If a bow lasts me the few months or so it will take me to make several more bows and shoots ok, it's good enough for now!  Don't take that to mean that anything I learn here won't be applied to future bows.  That is, after all, the point of asking for feedback.

 
Quote
Originally posted by mikkekeswick:
It's not that I may be right....I am right! Many hundreds of successful wooden bows and the laws of physics proves it! I'm not making this stuff up it's fact.
Hey, I admitted you are right about that. I didn't even argue the point that an elliptical tiller would have been better in any way.  I fully admit that I screwed up the design stage there, lesson learned.  So why are you acting like that?

 
Quote
Originally posted by mikkekeswick:
If your goal is literally just to shoot then buy some bamboo canes, taper the lengths and bind them together....this will give you a very effective quick bow. One of these bamboo pole boes will reach 40# or so draw and they are surprisingly fast.
Not fun.  To clarify my goals:

If I was purely interested in making a perfect bow from the gate it would have been a pure copy of somebody else's bow made from much nicer wood, hand selected to be the finest possible piece of wood I could get my hands on.

If I was purely interested in shooting a perfect bow, I could have set out to buy the best bow I could possibly afford.

No, what I'm interested in is shooting the best bow I can make in a style that interests me, accepting that I *will* make a multitude of mistakes as a novice.  I strive for perfection within my personal design requirements.  In the beginning, those flaws will be many, but hopefully, each bow I make will be an improvement from the last.

Not everybody's personal goals will line up with yours.  You can disagree on this point until you're blue in the face, but it will not change my personal goals.

 
Quote
Originally posted by mikkekeswick:
As I said before a tillering gizmo is a very useful thing.

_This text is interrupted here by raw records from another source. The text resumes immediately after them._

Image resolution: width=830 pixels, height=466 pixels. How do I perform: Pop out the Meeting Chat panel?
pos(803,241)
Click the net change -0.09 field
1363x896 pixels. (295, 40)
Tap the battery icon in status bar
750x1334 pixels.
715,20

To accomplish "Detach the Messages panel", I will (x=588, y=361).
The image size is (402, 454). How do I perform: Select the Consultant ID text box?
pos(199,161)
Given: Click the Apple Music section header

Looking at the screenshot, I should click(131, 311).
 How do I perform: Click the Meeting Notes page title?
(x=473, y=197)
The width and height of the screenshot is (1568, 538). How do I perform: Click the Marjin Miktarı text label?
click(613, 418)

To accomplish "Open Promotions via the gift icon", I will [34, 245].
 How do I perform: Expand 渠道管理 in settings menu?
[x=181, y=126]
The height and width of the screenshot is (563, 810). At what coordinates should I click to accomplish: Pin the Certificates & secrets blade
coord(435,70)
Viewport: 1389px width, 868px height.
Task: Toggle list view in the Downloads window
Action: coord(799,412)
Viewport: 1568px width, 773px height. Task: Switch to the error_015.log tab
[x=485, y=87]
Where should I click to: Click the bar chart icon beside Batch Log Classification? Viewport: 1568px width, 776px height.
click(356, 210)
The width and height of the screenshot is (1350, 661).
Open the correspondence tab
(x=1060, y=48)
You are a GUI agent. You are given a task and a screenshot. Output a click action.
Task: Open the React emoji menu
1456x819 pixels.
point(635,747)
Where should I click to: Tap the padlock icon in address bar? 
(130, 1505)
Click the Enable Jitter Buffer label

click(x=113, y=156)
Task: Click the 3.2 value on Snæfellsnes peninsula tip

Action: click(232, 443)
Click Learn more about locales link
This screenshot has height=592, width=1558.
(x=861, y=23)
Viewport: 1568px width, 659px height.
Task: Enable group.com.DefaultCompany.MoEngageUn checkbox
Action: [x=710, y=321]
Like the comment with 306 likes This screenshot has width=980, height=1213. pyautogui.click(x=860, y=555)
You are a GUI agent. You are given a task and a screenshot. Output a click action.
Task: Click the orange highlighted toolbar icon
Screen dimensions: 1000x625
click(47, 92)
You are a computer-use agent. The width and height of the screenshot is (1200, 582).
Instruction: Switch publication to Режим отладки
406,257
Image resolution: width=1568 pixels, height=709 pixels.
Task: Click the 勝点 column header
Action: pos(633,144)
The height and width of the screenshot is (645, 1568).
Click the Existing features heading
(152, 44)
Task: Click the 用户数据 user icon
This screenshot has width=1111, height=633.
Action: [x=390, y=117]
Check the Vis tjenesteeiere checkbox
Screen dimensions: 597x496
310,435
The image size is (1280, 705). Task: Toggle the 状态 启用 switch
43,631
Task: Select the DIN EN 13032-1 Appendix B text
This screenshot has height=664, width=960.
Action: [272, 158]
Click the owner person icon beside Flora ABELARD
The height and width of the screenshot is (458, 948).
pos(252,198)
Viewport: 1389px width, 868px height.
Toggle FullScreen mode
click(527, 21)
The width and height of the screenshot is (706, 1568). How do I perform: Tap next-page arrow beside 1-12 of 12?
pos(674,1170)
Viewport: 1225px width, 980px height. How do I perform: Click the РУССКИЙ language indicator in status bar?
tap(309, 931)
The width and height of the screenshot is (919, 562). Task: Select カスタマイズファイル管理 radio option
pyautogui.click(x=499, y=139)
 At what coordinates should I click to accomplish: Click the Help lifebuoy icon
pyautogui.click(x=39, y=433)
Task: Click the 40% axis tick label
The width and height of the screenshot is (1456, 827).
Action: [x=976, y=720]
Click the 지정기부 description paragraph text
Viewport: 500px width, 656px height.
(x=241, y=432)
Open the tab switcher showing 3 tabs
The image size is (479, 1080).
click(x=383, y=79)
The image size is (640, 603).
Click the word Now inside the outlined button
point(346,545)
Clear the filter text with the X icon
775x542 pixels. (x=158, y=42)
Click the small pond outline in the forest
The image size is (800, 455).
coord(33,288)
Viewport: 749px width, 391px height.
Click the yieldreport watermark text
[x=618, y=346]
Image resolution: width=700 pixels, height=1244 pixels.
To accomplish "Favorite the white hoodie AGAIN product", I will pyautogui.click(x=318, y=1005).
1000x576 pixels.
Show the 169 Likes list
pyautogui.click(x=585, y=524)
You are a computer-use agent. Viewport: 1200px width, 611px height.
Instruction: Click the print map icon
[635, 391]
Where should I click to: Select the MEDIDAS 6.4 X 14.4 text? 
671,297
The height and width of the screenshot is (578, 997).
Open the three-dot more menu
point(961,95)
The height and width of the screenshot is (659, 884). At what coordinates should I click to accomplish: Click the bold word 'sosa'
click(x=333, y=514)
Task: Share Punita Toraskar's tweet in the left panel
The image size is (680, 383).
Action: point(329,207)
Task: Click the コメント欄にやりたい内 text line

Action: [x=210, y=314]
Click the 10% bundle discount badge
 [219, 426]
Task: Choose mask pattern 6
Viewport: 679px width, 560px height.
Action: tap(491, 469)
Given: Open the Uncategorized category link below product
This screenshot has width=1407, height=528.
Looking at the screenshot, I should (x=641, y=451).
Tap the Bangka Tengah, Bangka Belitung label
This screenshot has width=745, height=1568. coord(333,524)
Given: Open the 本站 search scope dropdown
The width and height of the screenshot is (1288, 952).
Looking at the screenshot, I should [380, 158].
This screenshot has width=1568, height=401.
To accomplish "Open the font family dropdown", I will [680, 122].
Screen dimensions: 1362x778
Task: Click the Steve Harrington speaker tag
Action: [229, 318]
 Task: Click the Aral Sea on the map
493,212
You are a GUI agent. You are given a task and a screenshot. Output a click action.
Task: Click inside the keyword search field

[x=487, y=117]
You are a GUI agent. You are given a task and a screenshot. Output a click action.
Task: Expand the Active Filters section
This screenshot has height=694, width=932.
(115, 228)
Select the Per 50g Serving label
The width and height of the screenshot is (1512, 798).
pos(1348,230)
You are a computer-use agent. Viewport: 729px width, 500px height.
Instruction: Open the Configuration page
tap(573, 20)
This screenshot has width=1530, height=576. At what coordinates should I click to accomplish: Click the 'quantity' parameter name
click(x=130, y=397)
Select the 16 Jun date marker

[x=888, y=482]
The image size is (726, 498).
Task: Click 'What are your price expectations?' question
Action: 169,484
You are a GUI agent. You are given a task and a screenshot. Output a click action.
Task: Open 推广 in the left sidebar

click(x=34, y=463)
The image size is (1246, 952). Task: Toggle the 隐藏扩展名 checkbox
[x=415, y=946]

Circular or elliptical tiller. You can choose to learn how to use it or not.
Ok, I'm going to ask you two very simple questions.  If you can provide me with two very clear and logically consistent answers, you've made a convert of me and I will use a gizmo until the day I die (as it stands, I think I will use a gizmo when I think it will be useful).

1: The tillering gizmo works on the principle of measuring the perpendicular distance from the center of the chord of a circle to the edge of a circle as per:  http://mathcentral.uregina.ca/QQ/database/QQ.09.11/h/tim2.html   The chord, in this case is constant (a piece of wood) and the depth set by screwing the pencil up/down.  This tool is used to mark where the depth is too low, thereby altering the radius of the circle.  Is this understanding of the tool true or false?

2: If my understanding of the tool is correct, explain the best method of using a fixed chord depth measurement to provide an ellipse, given that moving a fixed length chord around an ellipse necessarily produces an eccentric depth.  This must be a method that doesn't replace "just eyeballing it" as I am now with a different method of "just eyeballing it".